Ghost Town in Cameroon
Ghost Town in Cameroon

Ghost Town in Cameroon

Greetings from Sierra Leone, where we are presenting the DML Basic Business Training to businessmen and women, as well as church leaders and pastors, from the Wesleyan Church.  I’m joined by Dr. Gaga, DML team leader from Nigeria and Rev. Lisa Travis from Liberia, who started this work in Sierra Leone last year.  We thank God for this open door!

But my heart is heavy from my time in Cameroon and as news channels are not covering what is happening, I thought I would share some of what I’ve learned and invite us to continue to pray for those suffering in this region.  

As I have mentioned in earlier blogs, about 20% (or 6 million) of the Cameroon population are considered Anglophone (English speaking) while the other 80% are French-speaking.  They are mostly in the northwestern part of the country, next to Nigeria. Anglophones have long complained that they do not receive the same benefits as the French-speaking population and are often overlooked by the government. In 2017, a civil crisis began when a portion of the Anglophone community decided they wanted to separate, call themselves by a new name, have a new flag, new currency, etc.  Since that time, there has been conflict in the northwest.  

In my limited understanding, it seems that most of the country has simply ignored what is happening.  The government has tried several interventions but there has not been a serious effort to put an end to this – they simply seem to be waiting for this group to implode.  And those bearing the brunt of the cost are the citizens living in this part of Cameroon.

It is these citizens who are being kidnapped by this group wanting independence, to fund their side of the fighting.  When you are kidnapped, you must pay a “liberty tax” or face other members of your family or employees being kidnapped.  Those kidnapped are beaten and molested.  I’m told that just in this last month, more than $500,000 was received in the form of “liberty tax,” as tracked by mobile money transactions.

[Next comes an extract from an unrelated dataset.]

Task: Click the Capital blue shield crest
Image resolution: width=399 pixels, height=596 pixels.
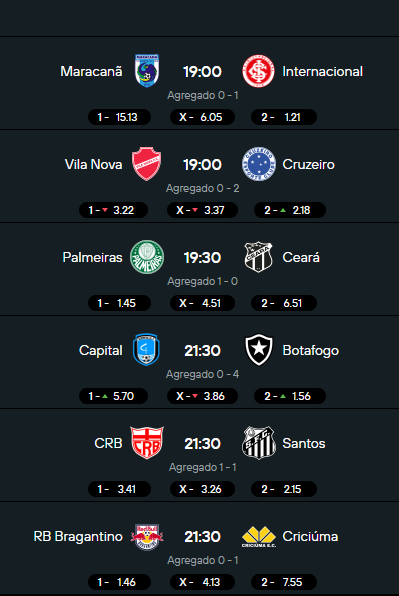Action: pos(146,350)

Every Monday, for years now, this part of the country has mandatory “ghost town days” in which no one is allowed to open their business or work.  Schools are closed and government buildings are also closed.  If you open for business, your place will be burned down.  At any time, other days can be declared a “ghost town” day for whatever reason is deemed appropriate.  For example, this past Thursday and for the next three Thursdays, “ghost town” is in place due to the death of one of their generals.

Let me relay some stories to you, shared by the DML trainers from that area:

  • One man shared that his father died in that area in February.  But because he is Anglophone and had left the area, he is considered a traitor and would be killed if he returned.  Therefore, he was not able to attend his own father’s funeral.
  • One woman shared that her father’s house was burned down a few months ago.  The reason was that he gave her in marriage to a Francophone.  These soldiers happen to respect this man, and so they allowed him and his loved ones to get out of his house before setting it on fire.
  • A woman who runs a school reported that before this crisis, no one could enter the school grounds in police/guard uniforms with guns, as that created stress for the children.  Now there are guards with guns on every school campus.  This has an impact on the children and their sense of security.
  • A woman who was kidnapped watched as twelve others were beaten in front of her. This was her second time being kidnapped.  The first time she was gone for two weeks.  This time, it was about 15 hours.  She had to pay two million francs (about $3,500) as a “liberty tax” or risk having five of her employees kidnapped.  But they also took her car and used it to transport others who were kidnapped.  That car can now be identified as a “rebel” car, which puts her at risk for driving it.  She is still sorting out what to do.

And I could go on.  If you leave this area, you are a traitor and will not be able to return to your home, family, or land.  If you stay, you are at risk of kidnapping and are paralyzed economically.  What to do?

Please pray for the millions of citizens affected daily by this, for years now.  There must be some resolution, but it is difficult to see.  At this point, we are praying for confusion in that camp, as there seems to be a struggle for who is leading this group.  We also pray for wisdom for the citizens who live there in terms of how they could organize protests.  And lastly, we pray for the government to have compassion for those who are suffering and enter into a serious engagement to put an end to this.

With all this, it was reported to me that there is an improvement between French and English-speaking citizens in the rest of the country, as many Anglophones have fled and resettled among the Francophones.  There is also a growing interest amongst French-speaking citizens to learn English and that has led to greater acceptance.

God is sovereign and He is at work in every place and space.  Please pray that His people may become aware of what He is doing and how to join Him.